**WHAT THE EXERCISE ASKS**
Please copy the lines below exactly, from the first one through the line showing "You are a computer-use".

EXCERPTED RECORDS START

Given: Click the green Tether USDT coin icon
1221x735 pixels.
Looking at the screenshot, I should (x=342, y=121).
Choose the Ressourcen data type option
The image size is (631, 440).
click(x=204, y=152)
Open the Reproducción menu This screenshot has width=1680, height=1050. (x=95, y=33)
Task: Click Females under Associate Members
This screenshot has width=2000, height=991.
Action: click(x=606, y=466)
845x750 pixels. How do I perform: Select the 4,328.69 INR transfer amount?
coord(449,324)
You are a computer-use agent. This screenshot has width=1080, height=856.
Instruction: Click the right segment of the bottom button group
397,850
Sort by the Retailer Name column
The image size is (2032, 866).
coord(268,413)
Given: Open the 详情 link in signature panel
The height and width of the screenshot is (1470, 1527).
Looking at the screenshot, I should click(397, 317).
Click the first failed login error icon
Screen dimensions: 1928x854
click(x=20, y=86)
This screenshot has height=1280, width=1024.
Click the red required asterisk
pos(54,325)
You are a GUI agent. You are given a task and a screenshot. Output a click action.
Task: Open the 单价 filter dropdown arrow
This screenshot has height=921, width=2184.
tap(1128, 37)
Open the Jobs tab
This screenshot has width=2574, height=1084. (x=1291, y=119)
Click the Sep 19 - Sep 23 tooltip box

EXCERPTED RECORDS END

**TASK RESPONSE**
Given: Click the green Tether USDT coin icon
1221x735 pixels.
Looking at the screenshot, I should (x=342, y=121).
Choose the Ressourcen data type option
The image size is (631, 440).
click(x=204, y=152)
Open the Reproducción menu This screenshot has width=1680, height=1050. (x=95, y=33)
Task: Click Females under Associate Members
This screenshot has width=2000, height=991.
Action: click(x=606, y=466)
845x750 pixels. How do I perform: Select the 4,328.69 INR transfer amount?
coord(449,324)
You are a computer-use agent. This screenshot has width=1080, height=856.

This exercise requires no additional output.